1.5 million Canadians, or nine per cent of the total workforce, registered as self-employed in the 2014 census. That’s not a trivial portion of the population! These individuals face many challenges including tax preparation, keeping themselves going with a continuous stream of clients and work, and especially planning and saving for major financial goals.

Many self-employed individuals may seek out personal loans to help expand their business or help cover financial obligations, only to be told that they are not eligible for financial support from a major lender. Getting a loan as a contractor or self-employed worker is not impossible – it is, however, a process that requires plenty of due diligence and preparation.

Keep Your History On Hand

Lenders, no matter the type, will look for some proof of your financial history when assessing how to credit you with a loan. As a self-starter, you must be vigilant about keeping records of all the work you do, your earnings, hours, and tax returns. The more documentation of financial history you can provide, the better off you will be. Alternative finance firms (like Progressa) are rapidly making the underwriting process more efficient and adaptive so as to be able to evaluate more applicants with a wider range of documentation and eligibility factors, but a strong history is the bedrock of your application.

Make a Statement

When getting a mortgage or other loan, there is an option to declare what’s known as stated income. In this case, a lender will allow you to simply tell them how much you make instead of proving your income with two years’ worth of tax returns.
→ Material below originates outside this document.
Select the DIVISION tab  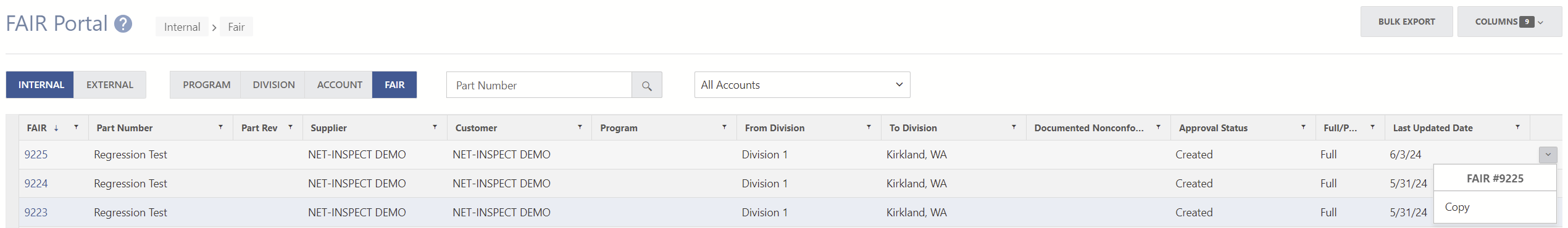coord(273,85)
However, this may only apply if you were in the same profession for the two years prior to you becoming self-employed. Lenders will then typically estimate the average income within that profession to determine your income. Stated income, however, is a more complex way to prove your income, and not every lender is willing to accept this as proof.

If you are borrowing for a mortgage, The Canadian Mortgage and Housing Corporation offers different rates for self-employed individuals who can prove their income, and numerous private lenders offer coverage and rates for those who borrow using the stated income method.

Keep Your Credit Clean

Managing your credit score is even more important for financial planning than usual when you are your own boss. Taking measures to repair and optimize your use of credit – a topic we’ve covered in a range of other blogs on this page – will get you incredibly far when it comes to seeking out loans and other financial services.

With this advice in mind, remember that being self-employed may be a challenge, but it’s one you’re free to conquer on the terms that make the most sense for you. Don’t be discouraged, and work with an advisor if necessary to make sure you’re getting the most out of your hard work. With the proper preparation, freedom to access the financial resources you may need will no longer depend on the “nine to five.”